0

I have several sub-folders, each of which containing twitter files which are zipped. I want python to iterate through these sub-folders and turn them into regular JSON files. I have more than 300 sub-folders, each of which containing about 1000 or more of these zipped files.
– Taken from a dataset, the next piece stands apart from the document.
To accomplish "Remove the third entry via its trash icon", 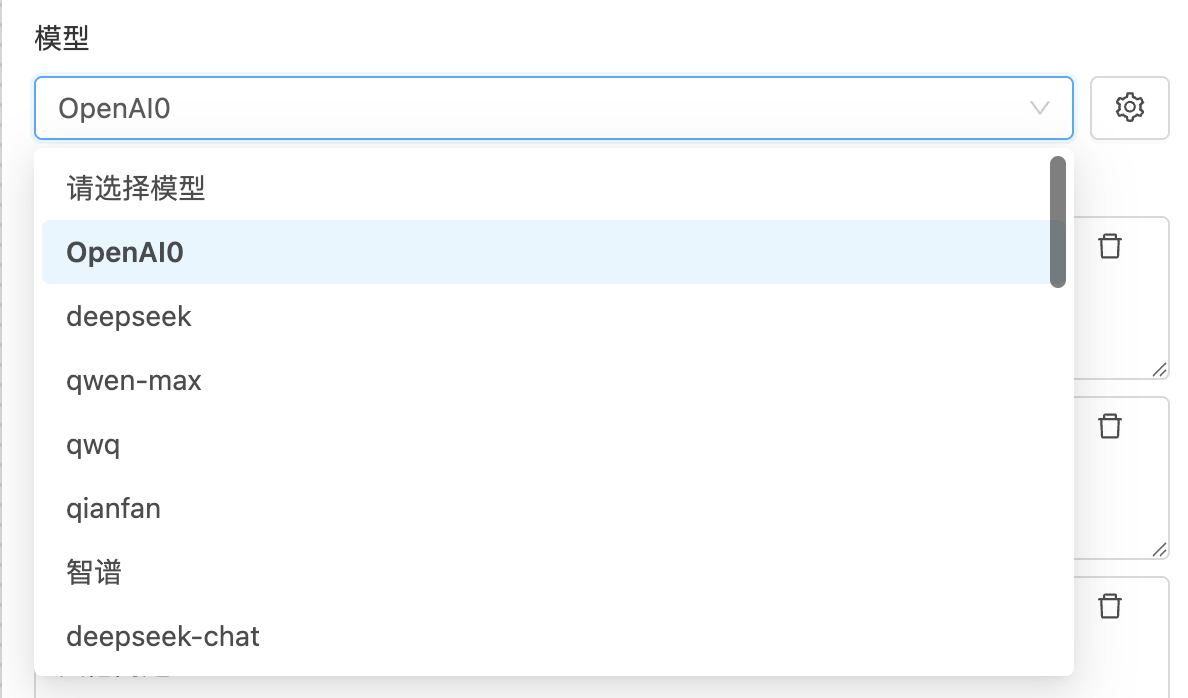I will [1110, 606].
A sample of these files is named: 00_activities.json.gz%3FAWSAccessKeyId=AKIAJADH5KHBJMUZOPEA&Expires=1404665927&Signature=%2BdCn%252Ffn%2BFfRQhknWWcH%2BtnwlSfk%3D"

Thanks in advance

I have tried the codes below, just to see if I can extract one of those files, but none worked.

import zipfile
zip_ref = zipfile.ZipFile('E:/echoverse/Subdivided Tweets/Subdivided Tweets/Tweets-0', 'r')
zip_ref.extractall('E:/echoverse/Subdivided Tweets/Subdivided Tweets/Tweets-0/00_activities.json.gz%3FAWSAccessKeyId=AKIAJADH5KHBJMUZOPEA&Expires=1404665927&Signature=%2BdCn%252Ffn%2BFfRQhknWWcH%2BtnwlSfk%3D')
zip_ref.close()

I have also tried:

import tarfile
tar = tarfile.open('E:/echoverse/Subdivided Tweets/Subdivided Tweets/Tweets-0/00_activities.json.gz%3FAWSAccessKeyId=AKIAJADH5KHBJMUZOPEA&Expires=1404665927&Signature=%2BdCn%252Ffn%2BFfRQhknWWcH%2BtnwlSfk%3D')
tar.extractall()
tar.close

here is my third try (and no luck):

import gzip
import json
with gzip.open('E:/echoverse/Subdivided Tweets/Subdivided Tweets/Tweets-0/00_activities.json.gz%3FAWSAccessKeyId=AKIAJADH5KHBJMUZOPEA&Expires=1404665927&Signature=%2BdCn%252Ffn%2BFfRQhknWWcH%2BtnwlSfk%3D'
, 'rb') as f:
    d = json.loads(f.read().decode("utf-8"))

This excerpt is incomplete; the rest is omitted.